Karjade, If anti-allergy drops are stinging like hell, they are trashing the eye surface. Sorry, but the GPs do not have a clue. This sounds like the 'if it's not infection it must be allergy' GP solution to red eye.
Why is he interfering when you're with a hospital consultant? Are we sure he's read the notes? However, if the GP has doubts about the consultant, this would work to your advantage for referral elsewhere if you want it.
The ophth will want to assess the eyes 'clean' without interference and reaction to random drops. Can you manage on saline or a bland tear substitute till then? Must keep using glaucoma drops, of course.

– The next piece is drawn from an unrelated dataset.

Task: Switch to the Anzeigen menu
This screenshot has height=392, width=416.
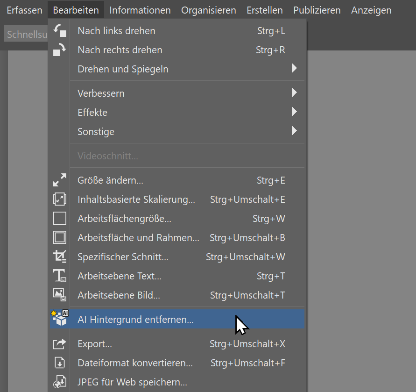Action: coord(371,10)
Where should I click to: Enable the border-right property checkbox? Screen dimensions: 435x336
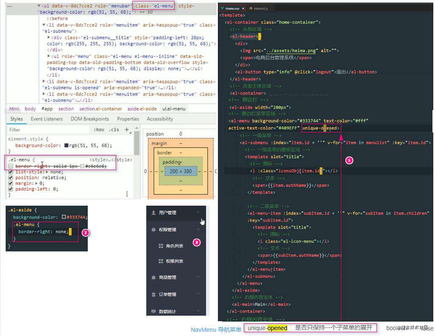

I shouldn't give a strong opinion on this but this is exactly what our GP did, pointlessly, without knowledge, and contributed to yet more disaster, damage and sensitivity.
Consultant appointment: take a look at Rebecca's advice in DryEyeZone.
Also, I'm thinking you desperately need a local optician - for assessment, monitoring and referral as needed (also you won't have to use the GP). Especially for monitoring the glaucoma: eye pressure, retina (esp if you're tempted to tinker with the glaucoma drops). You want a very good one who works in the hospital service + high street part-time. Ask the consultant for help finding one. If no luck, phone the hospital optometry staff and ask who works 'in the community' for glaucoma monitoring (if they can't do it). That GP is scaring me now!
Last edited by littlemermaid; 05-May-2012 at 17:06.